### EXERCISE PROMPT:
Transcribe only what runs from the line containing "Task: Click the Odisha FC club badge" through the final line below, exactly, and leave every picture out.

----

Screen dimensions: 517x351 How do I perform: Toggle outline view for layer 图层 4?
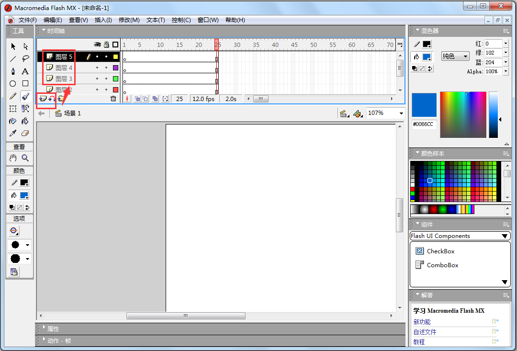coord(115,68)
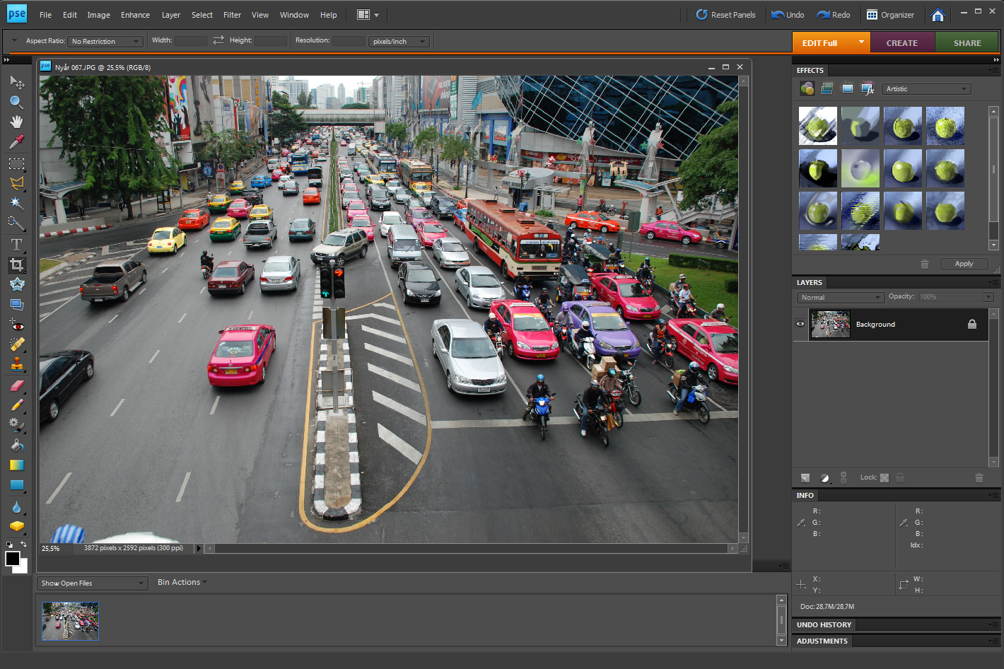
Task: Open the Aspect Ratio dropdown
Action: tap(105, 42)
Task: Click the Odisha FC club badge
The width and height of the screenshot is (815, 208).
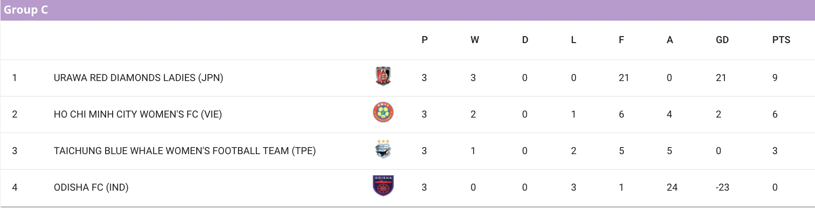Action: click(383, 186)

----

### TASK OUTPUT:
Task: Click the Odisha FC club badge
The width and height of the screenshot is (815, 208).
Action: click(383, 186)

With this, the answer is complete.